Hoffnung und Verzweiflung
In den sozialen Netzwerken kleckern mich genauso ungefragt einige Anbieter mit ihren Angeboten voll, als würden sie sich auf ihrer virtuellen Geschäftsreise an der Bar der Direktnachrichten enthemmt auf mich stürzen: «Ist IT-Sicherheit für Sie ein Thema?», «Bestimmt hat die Gesundheit Ihrer Mitarbeitenden auch bei Ihnen höchste Priorität.», «Ich verhelfe Unternehmern zu 7-stelligen Umsätzen», «Solltest du Fragen haben zu…». Kaum persönlicher Bezug und weder auf meine Situation noch auf meine Bedürfnisse oder auf mein Geschäft eingehend. Sogar eine Sprachnachricht mit einem Zuchtorchideen-Angebot ist mit dabei. Das Vertrauen ist hin, bevor es aufgebaut wurde. Mittlerweile beantworte ich die Nachrichten nicht mehr, es sind zu viele geworden. Offensichtlich haben sich die lautstarken Marktschreier auch nicht nur eine Minute mit mir und meinem Business auseinandergesetzt.

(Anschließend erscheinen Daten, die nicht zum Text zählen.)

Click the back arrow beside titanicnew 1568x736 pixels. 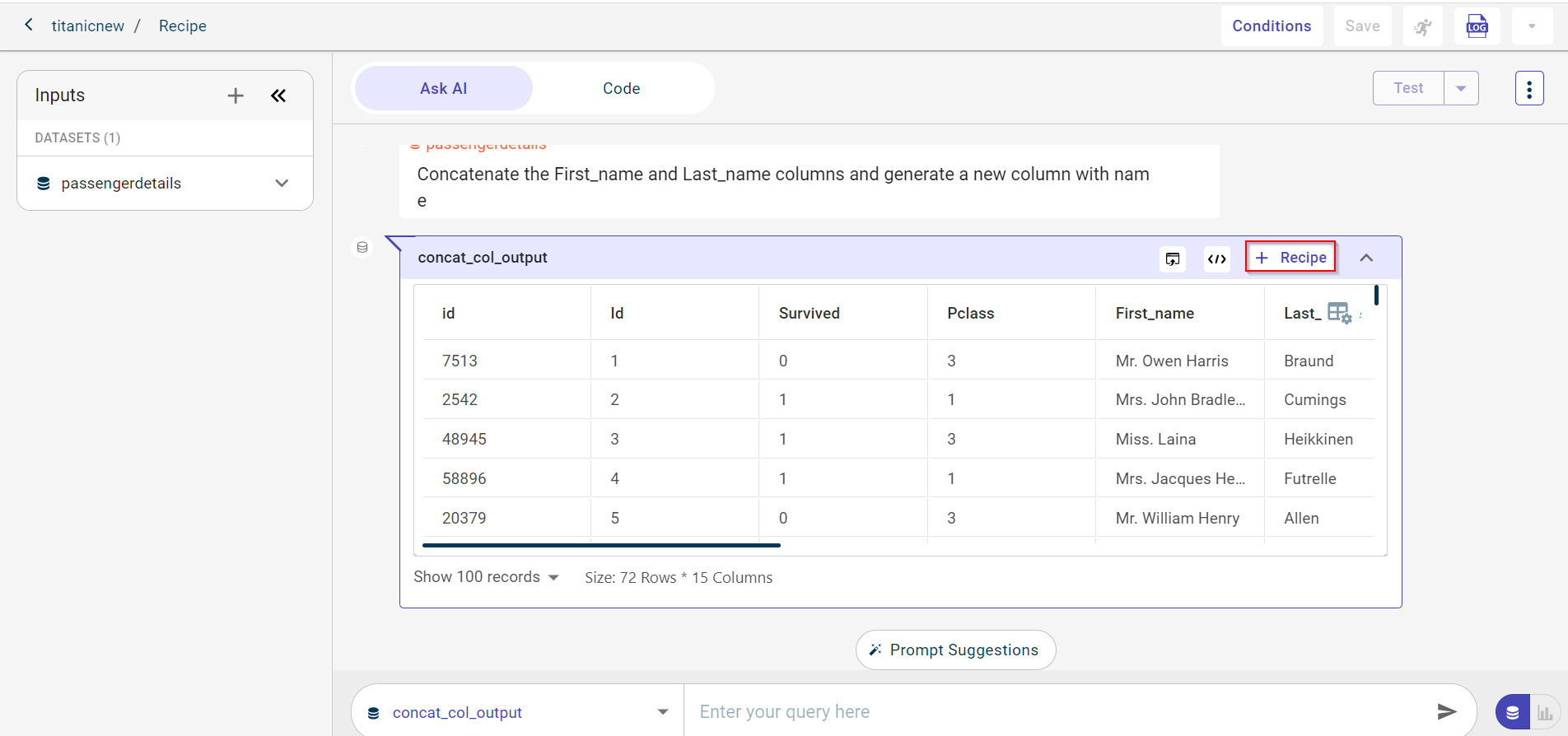point(29,25)

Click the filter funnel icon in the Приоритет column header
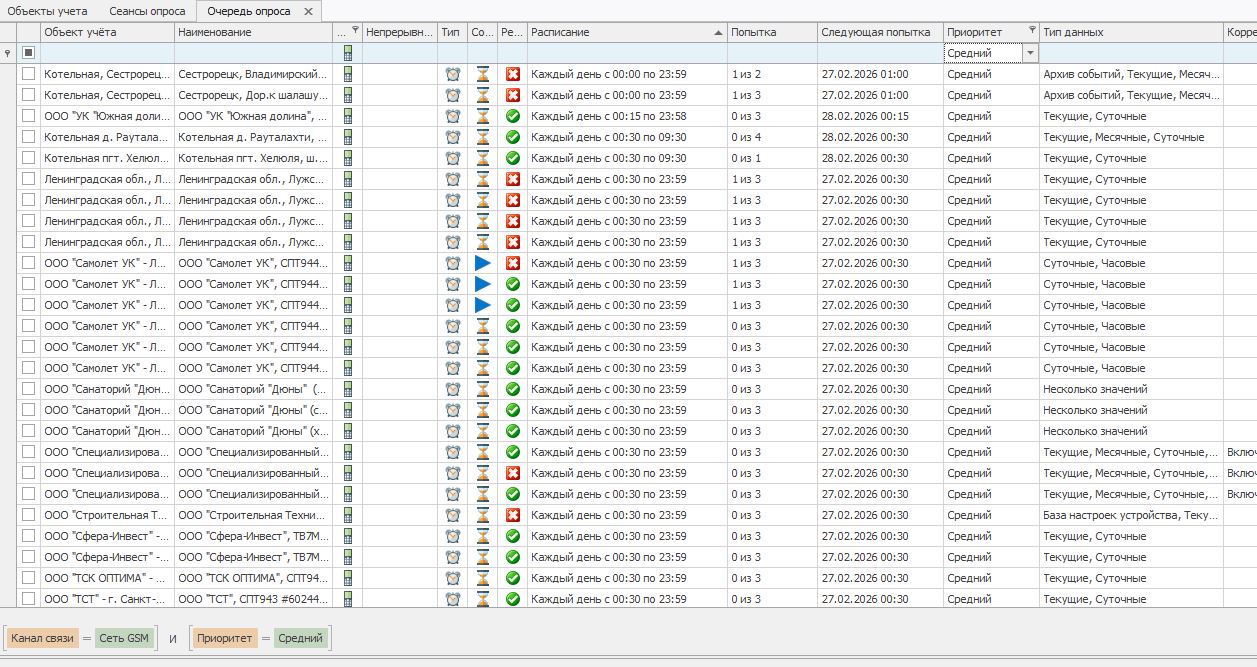tap(1031, 32)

Geht es Ihnen auch so? Was gewinnen Sie für einen Eindruck des Absenders, sobald Sie feststellen, dass Sie ein angeschriebener Kontakt unter wohl Tausenden sind und die Botschaft kaum etwas mit Ihnen und Ihren aktuellen Geschäften zu tun hat? Doch die «Strategie der grossen Zahl», bei welcher möglichst viele unbekannte Kontakte kalt angeschrieben werden, scheint dank der automatisierten Unterstützung durch Bots und KI zu funktionieren. Sonst hätte ich wohl kaum hunderte solcher Bar-Begegnungen. Doch wie viele Kontakte braucht es, bis es tatsächlich zu einem Deal kommt? Und welchen Eindruck hinterlässt ein solches Vorgehen bei allen Nicht-Käufern? Ist es noch Hoffnung oder schon Verzweiflung, die diesen Prozess befeuert?
Ein Hoch auf Qualität
Während ich diese Zeilen schreibe, erreicht mich die E-Mail eines Anwalts des verstorbenen Öl-Moguls namens Wenger und angeblich entfernten Verwandten. Sobald ich meine Kontodaten sende, würde mir seine Erbschaft in Millionenhöhe überwiesen. Für mich ist heute Schluss! Ich habe mich Stunden und Tage mit meinem potenziellen Kunden auseinandergesetzt und fühle mich qualitativ gut vorbereitet für den Pitch morgen Vormittag. Ich gehe jetzt runter in die Hotellobby an die Bar und trinke darauf noch einen Schlumi. Alleine!